Amigos fuertes de Dios

<< Capítulo V >>

 

“Con ansia he deseado compartir esta Pascua con ustedes.” (Lc 22, 15 a)

La humanidad ha buscado siempre una razón de ser. Desde los inicios de ésta, cuando el hombre era sólo un ser errante, él se dio cuenta de que había un más allá. Algo que no podía explicarse qué era, pero que estaba allí, más presente que él mismo y que deseaba manifestarse, pero que esperaba a que llegara “la plenitud de los tiempos” para ser revelado en todo su esplendor. No se veía, pero se intuía; no se escuchaba, pero su voz se percibía en lo interior del corazón humano; no se palpaba, pero en torno a ese arjé (para los griegos, origen y motor de todo) giraba todo cuanto existía.

El hombre, movido por ese impulso de la curiosidad y la exploración, empezó la búsqueda de ese trascendente. Lo encontró en el Sol, la Luna las estrellas, la serpiente, o en diosecillos mitológicos; no obstante, aun estaban lejos de descubrir verdaderamente a ese “Ser Supremo” de quien los anteriores eran solamente un reflejo y, algunos, ni siquiera podían ostentar el regalo de la existencia: eran solamente invenciones del ser humano en su búsqueda de su origen. Algunos en su búsqueda pusieron su fe y esperanza en la tenencia de seres humanos como fuente de poder, otros en las tierras y la cantidad de siervos de la gleba que tuvieran a su servicio, algunos, en su capital y, una enorme cantidad, en ese camino, pusieron su fe en la mente: la razón como única fuente de conocimiento, de todo cuanto existe; o simplemente, en lo material. Muchos de los anteriores gastaban más las fuerzas de sus vidas en lo terreno y perecedero, que en lo divino y eterno; aunque sus acciones las tildaran de Dios, infinidad de veces para disculpar sus abusos y maldades. Pero, en fin, todas estas realidades no pararon más que en fracasos: vemos el fiasco casi rotundo del socialismo y el salvaje saqueo que ha hecho el capitalismo en nuestros países pobres y subdesarrollados, enriqueciéndose los bolsillos de unos cuantos y saqueándose los de otros millones de hermanos.

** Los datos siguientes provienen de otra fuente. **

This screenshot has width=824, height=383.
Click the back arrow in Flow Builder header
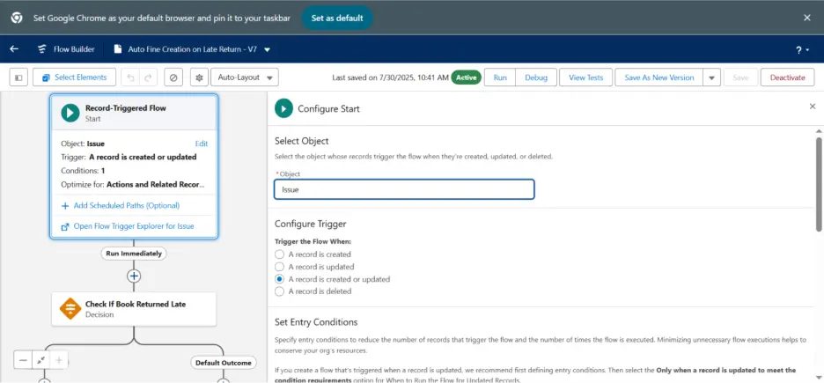point(14,49)
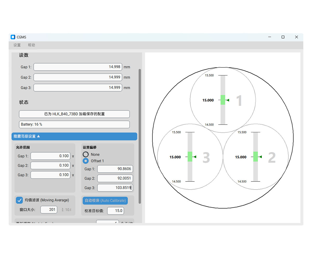This screenshot has width=312, height=260.
Task: Disable the Moving Average filter checkbox
Action: (19, 200)
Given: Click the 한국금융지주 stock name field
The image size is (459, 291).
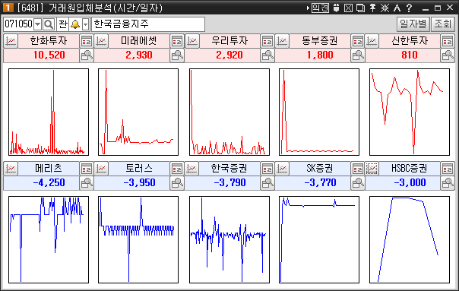Looking at the screenshot, I should pos(148,24).
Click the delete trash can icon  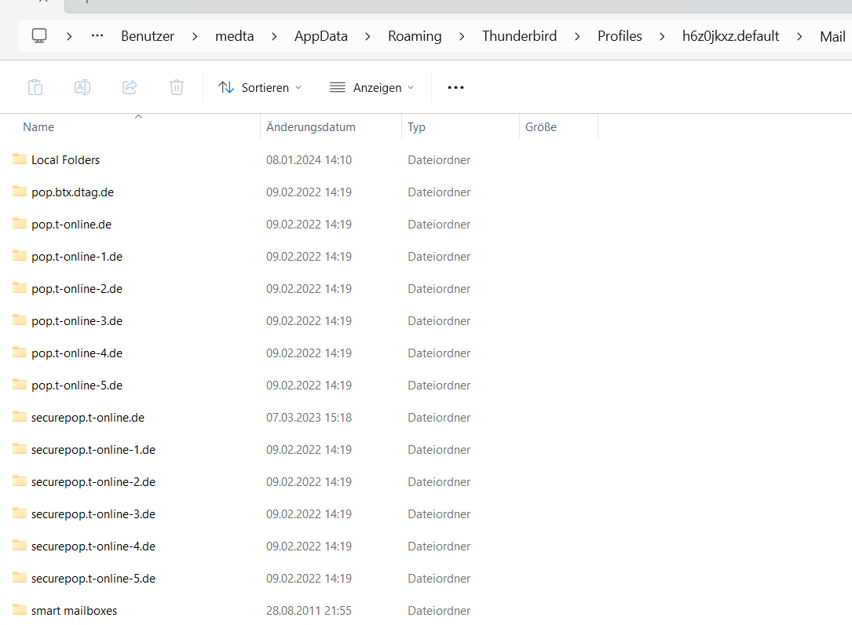click(x=177, y=87)
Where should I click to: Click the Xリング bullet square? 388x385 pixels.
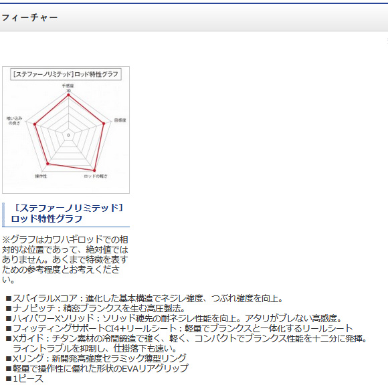[9, 358]
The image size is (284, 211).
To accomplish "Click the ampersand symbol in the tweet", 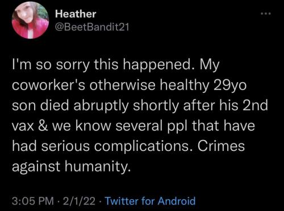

Ante esta historia de búsquedas y fracasos, incontable cantidad de personas ha perdido la fe. Son cada vez más los que aseguran que Dios no es más que una invención, como tantas otras. O que, si creen en Dios, lo ven como algo lejano y etéreo. Hay muchos que piensan que ese “trato de amistad” con Dios no es más que un invento formulado por el hombre para su autoconsuelo. Sin embargo, la historia también nos muestra que en medio de tantas tinieblas se manifiesta la luz de Dios, pues “si el alma busca a Dios, mucho más la busca su Amado a ella” (San Juan de la Cruz, Subida del Monte Carmelo).

Dios no es alguien frío ni distante, encumbrado sobre nubes, no. Dios esta con nosotros en medio del afán de cada día, pues, como diría Teresa de Jesús: “Hasta en los pucheros anda el Señor”. Dios no es un interlocutor apático, sino que Él busca al hombre, aunque él no le busque. EN la frase anterior de san Juan de la Cruz dice: “si el hombre busca a Dios”, ese “si” no ha de ser visto de manera condicional, o sea: “Si yo lo busco Él, Él me busca, pero si no lo busco, entonces sí me fregué la vida.” La interpretación correcta ha de ser: “El hombre busca a Dios, y eso es bueno, pero debemos saber que ya Dios a tomado la iniciativa en esa búsqueda y el hallar a Dios no es otra cosa que un encuentro con el que nos ha buscado desde antes de nuestro nacimiento”.

Teresa de Jesús, al contarnos su experiencia se goza en presentarnos la imagen real de Dios, que se REGALA con el hombre en la oración, Su trato de amistad. La Santa caía de espaldas ante la realidad de Dios que viene a la oración “a holgarse conmigo” (C 28,3). No a pasar un mal rato con un indigno humano, sino a compartir con un amigo amado.

Dios está a la puerta esperando a que le abramos, pero si le cerramos la puerta de nuestro corazón, si no nos atrevemos a abrir la puerta de la oración “aunque quiera entrar a regalarse con un alma y regalarla” (V 8-9), nada puede hacer Dios, porque Él respeta nuestro libre albedrío. Pero de que espera ese encuentro con nosotros, lo espera. Y repito, ese deseo de Él de estar en trato de amistad con nosotros no es un cuento, es una realidad que nace del saber que Dios ME ama. Por lo tanto, si Dios me ama, se sentirá gozoso cada vez que yo le abra la puerta del alma para, poder celebrar en mi corazón una Pascua nueva.